══ Provided information

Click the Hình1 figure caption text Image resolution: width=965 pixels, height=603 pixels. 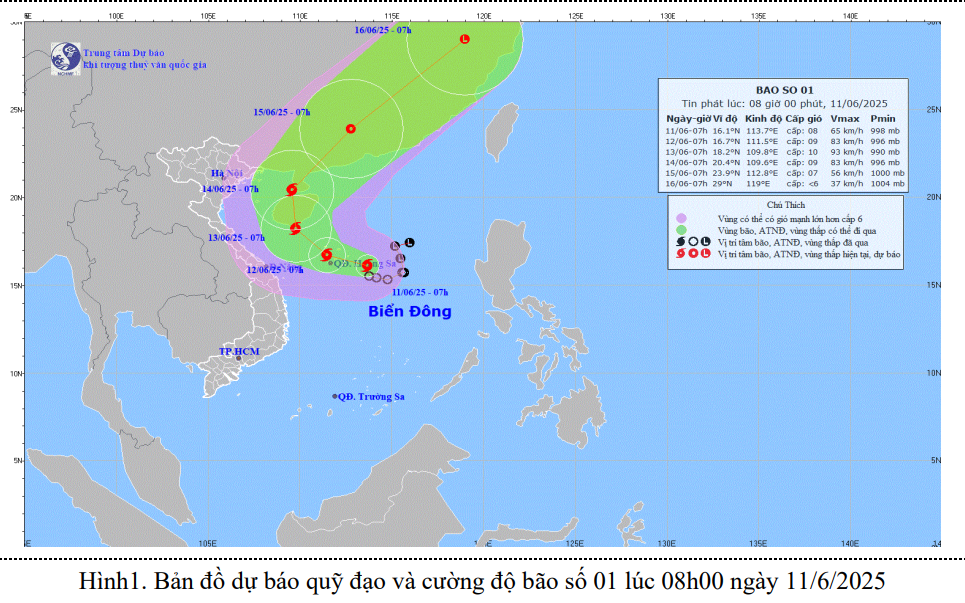pos(482,582)
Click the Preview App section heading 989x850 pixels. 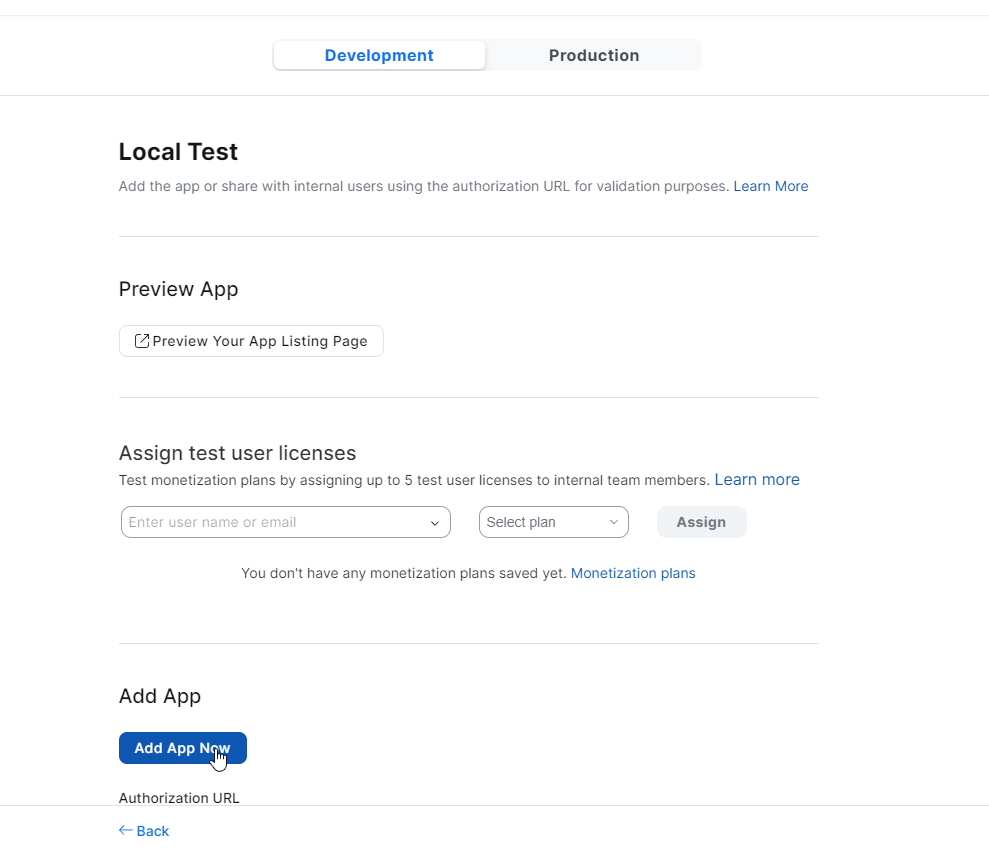[178, 289]

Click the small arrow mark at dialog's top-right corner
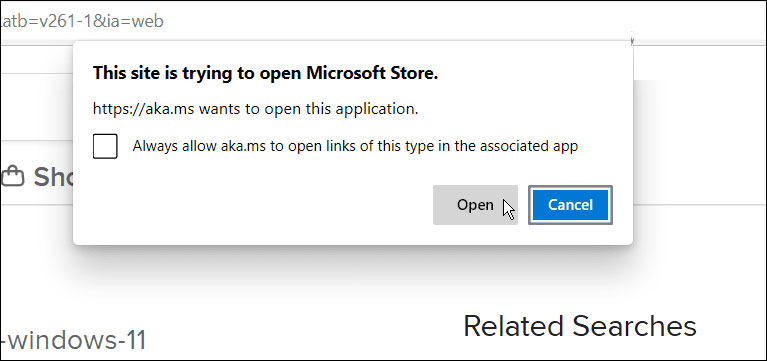coord(632,41)
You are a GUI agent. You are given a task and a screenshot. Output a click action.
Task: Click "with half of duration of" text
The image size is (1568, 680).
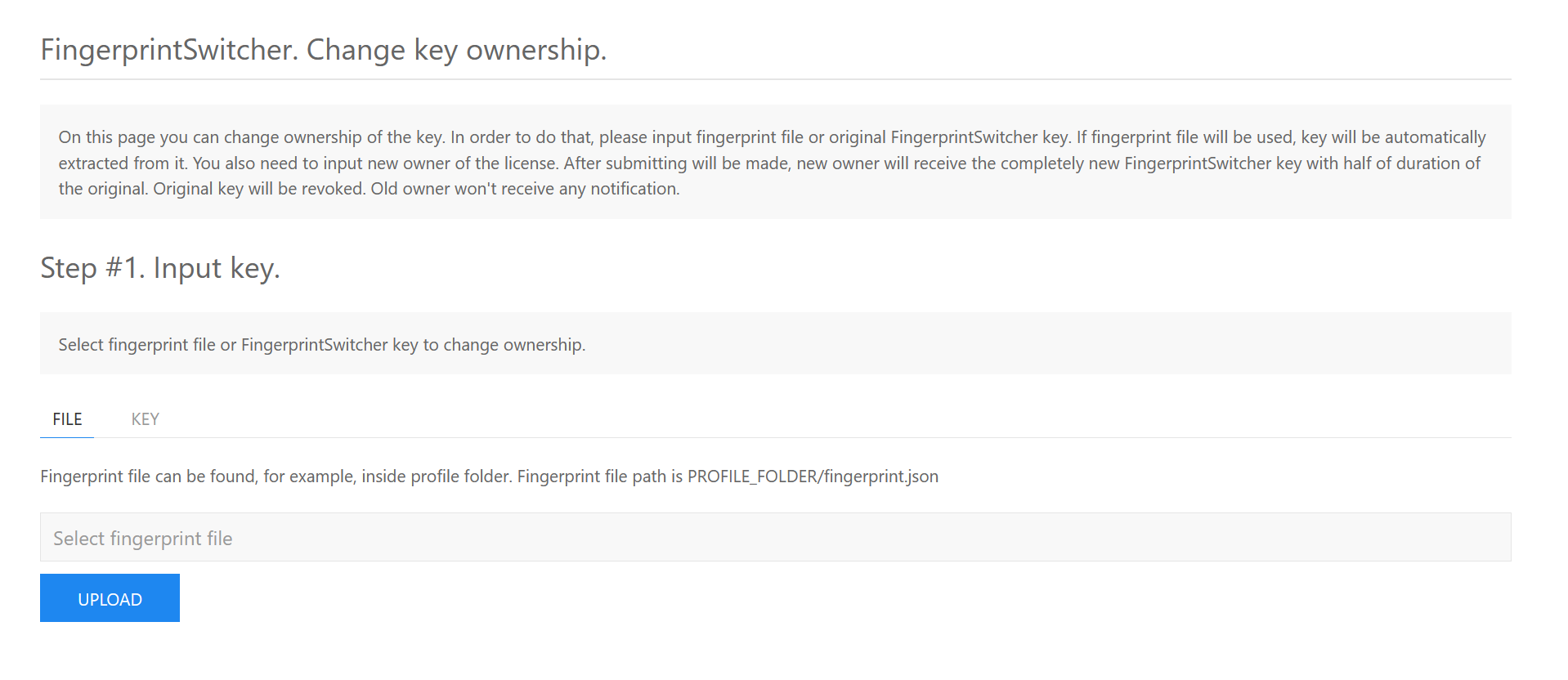[x=1393, y=163]
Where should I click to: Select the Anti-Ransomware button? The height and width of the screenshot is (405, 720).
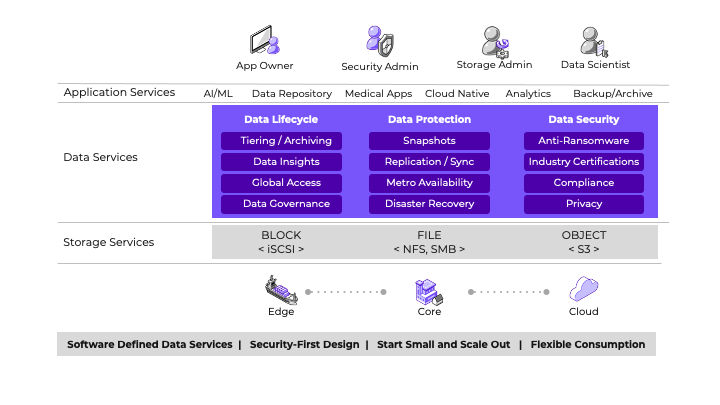(583, 141)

════

**Exercise objective:**
The expected output is the exact run of lines from the one containing "Where should I" through the final line of the data above, both ends included, with no pictures.

**Task result:**
Where should I click to: Select the Anti-Ransomware button? The height and width of the screenshot is (405, 720).
(583, 141)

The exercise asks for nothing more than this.